Before we start, you need to add rayon
to your Cargo.toml
:
cargo add rayon
Then you can use it like this:
use rayon::prelude::*; fn main() { let data = vec![1, 2, 3, 4, 5]; let doubled: Vec<_> = data.par_iter().map(|&x| x * 2).collect(); }
This snippet will run map
in parallel, as the elements in data
are independent of each other. This is called
embarrassingly parallel, which means that the problem can be easily divided into smaller independent tasks. If you
need to create independent tasks other than the iterators, you can use rayon::spawn
:
use rayon::prelude::*; fn main() { let data = vec![5, 1, 8, 22, 0, 44]; rayon::join( || println!("Sum: {}", foo(&data)), || println!("Double Sum: {}", bar(&data)), ); } fn foo(arr: &Vec<i32>) -> i32 { arr.iter().sum() } fn bar(arr: &Vec<i32>) -> i32 { arr.map(|x| x * 2).iter().sum() }
To further optimize rayon, we have to understand where the bottleneck is. One problem is that the workload above
is trivial and rayon just simply splits them into separate threads. If context switching
pops out in your mind,
you are right. The overhead is largely due to the uncessary threads and their costs. To avoid this, we can use
par_chunks
to split the data into chunks in one thread each to keep cores busy
use rayon::prelude::*; fn main() { let data = vec![1, 2, 3, 4, 5]; let doubled: Vec<_> = data.par_chunks(1024).flat_map(|chunk| { chunk.iter().map(|&x| x * 2) }).collect(); }
SIMD
Single Instruction Multiple Data (SIMD) is a low-level technique in CPU. Since most of you are not familiar with computer architecture, we won't go that deep. To explain it in a few sentences, SIMD unrolls the loop and executes the same operation on multiple data at once. It's pretty like rayon, but at a lower level. This is a powerful technique to speed up numerical computing, but unfortunately, Rust has not fully supported it yet. To turn on SIMD, you need to switch to the nightly version of Rust and enable features flags.
rustup default nightly
The simplest way to use SIMD in Rust is to hint compiler to use SIMD instructions but for now, compiler isn't smart enough to do this automatically. Also, SIMD has its limitations, like it works at maximum speed only when the data is aligned and independent.
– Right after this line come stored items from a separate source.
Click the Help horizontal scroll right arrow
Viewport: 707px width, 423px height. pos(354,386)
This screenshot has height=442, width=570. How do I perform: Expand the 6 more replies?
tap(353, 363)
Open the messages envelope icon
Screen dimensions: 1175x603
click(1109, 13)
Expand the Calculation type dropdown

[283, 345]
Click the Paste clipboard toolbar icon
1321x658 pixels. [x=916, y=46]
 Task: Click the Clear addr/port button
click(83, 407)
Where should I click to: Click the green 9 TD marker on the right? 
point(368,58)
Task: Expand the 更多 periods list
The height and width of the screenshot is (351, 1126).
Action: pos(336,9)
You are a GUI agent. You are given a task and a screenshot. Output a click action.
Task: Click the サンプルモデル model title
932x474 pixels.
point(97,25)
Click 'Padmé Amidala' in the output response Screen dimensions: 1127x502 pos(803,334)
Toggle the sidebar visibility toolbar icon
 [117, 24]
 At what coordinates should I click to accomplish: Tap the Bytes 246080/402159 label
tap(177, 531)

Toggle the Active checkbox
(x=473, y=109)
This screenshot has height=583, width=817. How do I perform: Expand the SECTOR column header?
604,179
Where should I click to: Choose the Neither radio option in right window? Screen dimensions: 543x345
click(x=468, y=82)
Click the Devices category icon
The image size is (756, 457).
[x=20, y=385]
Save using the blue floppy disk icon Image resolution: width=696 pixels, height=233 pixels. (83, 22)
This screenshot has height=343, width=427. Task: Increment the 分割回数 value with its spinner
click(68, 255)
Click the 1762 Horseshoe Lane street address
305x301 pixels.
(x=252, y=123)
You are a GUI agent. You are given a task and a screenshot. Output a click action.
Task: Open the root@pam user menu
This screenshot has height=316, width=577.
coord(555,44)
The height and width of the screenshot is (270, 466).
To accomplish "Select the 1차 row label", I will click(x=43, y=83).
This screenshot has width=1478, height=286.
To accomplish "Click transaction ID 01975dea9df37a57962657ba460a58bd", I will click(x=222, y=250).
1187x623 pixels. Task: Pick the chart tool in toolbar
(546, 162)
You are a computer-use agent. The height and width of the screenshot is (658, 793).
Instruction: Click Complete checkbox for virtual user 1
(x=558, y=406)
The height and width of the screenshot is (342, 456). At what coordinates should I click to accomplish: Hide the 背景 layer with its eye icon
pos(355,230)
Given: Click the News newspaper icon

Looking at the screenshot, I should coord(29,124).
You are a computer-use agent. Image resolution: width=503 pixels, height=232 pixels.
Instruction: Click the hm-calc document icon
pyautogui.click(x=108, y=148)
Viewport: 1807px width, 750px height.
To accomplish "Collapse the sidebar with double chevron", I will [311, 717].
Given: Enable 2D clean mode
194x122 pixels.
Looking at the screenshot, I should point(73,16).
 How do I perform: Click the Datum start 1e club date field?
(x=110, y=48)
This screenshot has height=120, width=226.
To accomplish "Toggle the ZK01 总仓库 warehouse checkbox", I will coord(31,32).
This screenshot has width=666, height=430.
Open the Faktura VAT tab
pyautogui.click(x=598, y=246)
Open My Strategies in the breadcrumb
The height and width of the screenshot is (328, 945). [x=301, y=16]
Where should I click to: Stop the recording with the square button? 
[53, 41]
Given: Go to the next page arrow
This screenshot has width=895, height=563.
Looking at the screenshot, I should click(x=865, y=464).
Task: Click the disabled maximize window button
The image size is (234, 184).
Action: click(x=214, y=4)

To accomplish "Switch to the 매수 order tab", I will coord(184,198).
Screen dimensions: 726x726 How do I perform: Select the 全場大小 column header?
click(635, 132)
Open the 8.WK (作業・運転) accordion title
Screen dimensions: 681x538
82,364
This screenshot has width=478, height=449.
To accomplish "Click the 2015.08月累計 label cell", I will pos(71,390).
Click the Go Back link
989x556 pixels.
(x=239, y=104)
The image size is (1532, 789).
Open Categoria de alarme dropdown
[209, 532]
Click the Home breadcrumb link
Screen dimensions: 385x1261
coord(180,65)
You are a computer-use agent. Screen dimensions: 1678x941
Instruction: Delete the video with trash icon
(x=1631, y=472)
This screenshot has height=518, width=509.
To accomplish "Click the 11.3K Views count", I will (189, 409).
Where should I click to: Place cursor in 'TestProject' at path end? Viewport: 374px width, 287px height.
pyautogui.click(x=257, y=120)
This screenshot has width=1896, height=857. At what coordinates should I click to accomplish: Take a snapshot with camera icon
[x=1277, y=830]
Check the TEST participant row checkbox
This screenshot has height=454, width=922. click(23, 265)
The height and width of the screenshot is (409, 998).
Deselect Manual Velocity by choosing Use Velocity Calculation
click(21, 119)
The current simplest way to use SIMD in Rust is portable-simd
. Let's take sum
again as the example
#![allow(unused)] #![feature(portable_simd)] // Release the nightly compiler kraken fn main() { use multiversion::{multiversion, target::selected_target}; use std::simd::prelude::*; #[multiversion(targets("x86_64+avx2+fma", "x86_64+avx", "x86_64+sse2"))] fn simd_sum(x: &Vec<f32>) -> f32 { const SIMD_WIDTH: usize = const { selected_target!().suggested_simd_width::<f32>().unwrap_or(1) }; let (peel, body, tail) = x.as_simd::<SIMD_WIDTH>(); let simd_sum = body.into_iter().sum::<Simd<f32, SIMD_WIDTH>>(); let scalar_sum = peel.into_iter().chain(tail).sum::<f32>(); simd_sum.reduce_sum() + scalar_sum } }
The worst way but the most compatible way to use SIMD in Rust is to use std::arch
module. And you need to handwrite
assembly code. Well, you don't need to do this in this challenge, but it's good to know that you can do it if you want.
Compilation
The last thing we need to talk about is the compilation. Rust has a powerful optimization system, and you can
enable it by setting the release
profile in your Cargo.toml
:
[profile.release]
opt-level = 3
lto = "fat"
opt-level
controls the optimization level made automatically by the comiler, and lto
enables link-time optimization, which
allows the compiler to optimize across crate boundaries, i.e., by thinking about the program as a whole. Meanwhile, you can
enable feature flags to optimize the code further. For example, you can enable simd
feature flag to use SIMD instructions
in your code. You can also use multiversion
to enable multiple versions of the same function for different targets, which can
be useful for performance optimization.
When compiling, use the --release
flag to enable the release profile:
cargo build --release